WHAT NEEDS TO BE DONE →
Edit everything from the line containing "Switch to the Home" down to the line containing "pos(198,24)", putting "screen capture" in place of "screenshot" and leaving the rest unchanged.

RECORDS PROVIDED →
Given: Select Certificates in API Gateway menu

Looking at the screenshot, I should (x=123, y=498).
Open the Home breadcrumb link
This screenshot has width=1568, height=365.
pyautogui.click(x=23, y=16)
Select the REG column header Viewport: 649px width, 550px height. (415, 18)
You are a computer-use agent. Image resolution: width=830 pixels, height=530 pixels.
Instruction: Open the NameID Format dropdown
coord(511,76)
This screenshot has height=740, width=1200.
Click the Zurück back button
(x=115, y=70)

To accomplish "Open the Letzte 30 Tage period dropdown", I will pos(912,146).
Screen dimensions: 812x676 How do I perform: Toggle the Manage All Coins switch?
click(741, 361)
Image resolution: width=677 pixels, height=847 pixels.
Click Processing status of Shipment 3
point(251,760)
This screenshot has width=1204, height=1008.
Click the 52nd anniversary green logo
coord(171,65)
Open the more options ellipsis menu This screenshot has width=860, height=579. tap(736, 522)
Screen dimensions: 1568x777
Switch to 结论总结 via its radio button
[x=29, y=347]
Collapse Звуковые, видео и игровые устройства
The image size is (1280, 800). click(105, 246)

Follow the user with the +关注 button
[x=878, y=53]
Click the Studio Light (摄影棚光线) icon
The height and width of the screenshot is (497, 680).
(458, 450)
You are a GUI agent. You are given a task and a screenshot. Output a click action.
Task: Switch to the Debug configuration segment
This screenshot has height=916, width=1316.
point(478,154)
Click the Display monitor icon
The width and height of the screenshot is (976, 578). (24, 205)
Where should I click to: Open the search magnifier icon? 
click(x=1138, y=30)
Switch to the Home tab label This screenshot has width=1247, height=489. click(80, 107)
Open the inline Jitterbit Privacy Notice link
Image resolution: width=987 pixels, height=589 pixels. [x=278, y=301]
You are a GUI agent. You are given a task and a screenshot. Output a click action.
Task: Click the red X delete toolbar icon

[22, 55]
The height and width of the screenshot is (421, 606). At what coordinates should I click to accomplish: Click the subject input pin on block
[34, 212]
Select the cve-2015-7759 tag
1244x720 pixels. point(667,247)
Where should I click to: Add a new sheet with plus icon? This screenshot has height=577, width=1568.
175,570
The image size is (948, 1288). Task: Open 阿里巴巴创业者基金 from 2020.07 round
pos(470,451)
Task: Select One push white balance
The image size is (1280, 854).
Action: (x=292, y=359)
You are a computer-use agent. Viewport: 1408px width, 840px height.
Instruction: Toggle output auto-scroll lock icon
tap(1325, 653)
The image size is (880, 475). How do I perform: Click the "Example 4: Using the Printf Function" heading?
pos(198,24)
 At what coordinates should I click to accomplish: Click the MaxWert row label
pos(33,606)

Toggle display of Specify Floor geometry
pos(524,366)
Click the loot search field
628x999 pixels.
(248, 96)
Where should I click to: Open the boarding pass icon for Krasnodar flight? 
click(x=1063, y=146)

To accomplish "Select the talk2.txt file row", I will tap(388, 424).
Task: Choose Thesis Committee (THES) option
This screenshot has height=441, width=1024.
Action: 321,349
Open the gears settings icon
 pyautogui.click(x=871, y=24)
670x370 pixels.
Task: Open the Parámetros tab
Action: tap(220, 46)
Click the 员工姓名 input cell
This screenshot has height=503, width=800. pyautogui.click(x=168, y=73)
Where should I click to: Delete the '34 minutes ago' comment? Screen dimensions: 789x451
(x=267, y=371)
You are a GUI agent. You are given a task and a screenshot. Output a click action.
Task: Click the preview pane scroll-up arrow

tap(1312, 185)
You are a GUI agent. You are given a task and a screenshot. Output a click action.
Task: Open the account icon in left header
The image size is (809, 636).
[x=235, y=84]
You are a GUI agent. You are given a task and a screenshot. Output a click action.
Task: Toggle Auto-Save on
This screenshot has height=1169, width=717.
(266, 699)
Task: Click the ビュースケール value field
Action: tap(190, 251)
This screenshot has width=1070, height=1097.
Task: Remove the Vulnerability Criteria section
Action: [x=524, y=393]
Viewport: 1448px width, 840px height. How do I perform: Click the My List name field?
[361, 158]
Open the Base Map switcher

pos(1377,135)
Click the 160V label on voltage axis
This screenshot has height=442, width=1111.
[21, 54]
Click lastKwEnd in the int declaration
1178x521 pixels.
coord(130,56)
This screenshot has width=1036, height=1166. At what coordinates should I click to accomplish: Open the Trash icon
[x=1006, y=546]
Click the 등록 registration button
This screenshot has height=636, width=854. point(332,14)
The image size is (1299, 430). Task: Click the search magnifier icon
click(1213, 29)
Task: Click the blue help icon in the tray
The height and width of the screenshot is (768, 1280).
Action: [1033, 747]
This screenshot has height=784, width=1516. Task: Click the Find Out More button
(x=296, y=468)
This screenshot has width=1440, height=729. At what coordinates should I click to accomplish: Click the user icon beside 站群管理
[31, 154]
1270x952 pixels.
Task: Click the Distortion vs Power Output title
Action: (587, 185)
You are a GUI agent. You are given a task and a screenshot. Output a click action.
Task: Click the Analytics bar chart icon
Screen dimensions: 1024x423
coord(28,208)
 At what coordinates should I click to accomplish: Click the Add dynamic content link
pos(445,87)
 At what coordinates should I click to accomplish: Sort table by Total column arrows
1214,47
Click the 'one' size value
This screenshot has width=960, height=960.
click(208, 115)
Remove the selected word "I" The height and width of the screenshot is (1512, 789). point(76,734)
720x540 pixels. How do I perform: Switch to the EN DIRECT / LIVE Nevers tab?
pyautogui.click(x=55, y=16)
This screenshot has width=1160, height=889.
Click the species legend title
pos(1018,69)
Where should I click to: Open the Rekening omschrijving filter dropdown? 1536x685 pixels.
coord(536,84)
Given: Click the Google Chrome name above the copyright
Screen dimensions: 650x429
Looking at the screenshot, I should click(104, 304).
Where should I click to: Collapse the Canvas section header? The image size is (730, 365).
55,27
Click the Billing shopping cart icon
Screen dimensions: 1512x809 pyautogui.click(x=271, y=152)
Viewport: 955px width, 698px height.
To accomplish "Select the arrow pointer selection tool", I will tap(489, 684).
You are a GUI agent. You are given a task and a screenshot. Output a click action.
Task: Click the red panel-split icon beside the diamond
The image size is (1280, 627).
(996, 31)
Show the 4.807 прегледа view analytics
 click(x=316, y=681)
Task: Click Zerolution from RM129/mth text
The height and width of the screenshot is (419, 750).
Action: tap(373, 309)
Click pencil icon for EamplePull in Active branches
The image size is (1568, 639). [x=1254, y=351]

SOLVED EXERCISE →
Switch to the Home tab label This screen capture has width=1247, height=489. click(80, 107)
Open the inline Jitterbit Privacy Notice link
Image resolution: width=987 pixels, height=589 pixels. [x=278, y=301]
You are a GUI agent. You are given a task and a screen capture. Output a click action.
Task: Click the red X delete toolbar icon

[22, 55]
The height and width of the screen capture is (421, 606). At what coordinates should I click to accomplish: Click the subject input pin on block
[34, 212]
Select the cve-2015-7759 tag
1244x720 pixels. point(667,247)
Where should I click to: Add a new sheet with plus icon? This screen capture has height=577, width=1568.
175,570
The image size is (948, 1288). Task: Open 阿里巴巴创业者基金 from 2020.07 round
pos(470,451)
Task: Select One push white balance
The image size is (1280, 854).
Action: (x=292, y=359)
You are a computer-use agent. Viewport: 1408px width, 840px height.
Instruction: Toggle output auto-scroll lock icon
tap(1325, 653)
The image size is (880, 475). How do I perform: Click the "Example 4: Using the Printf Function" heading?
pos(198,24)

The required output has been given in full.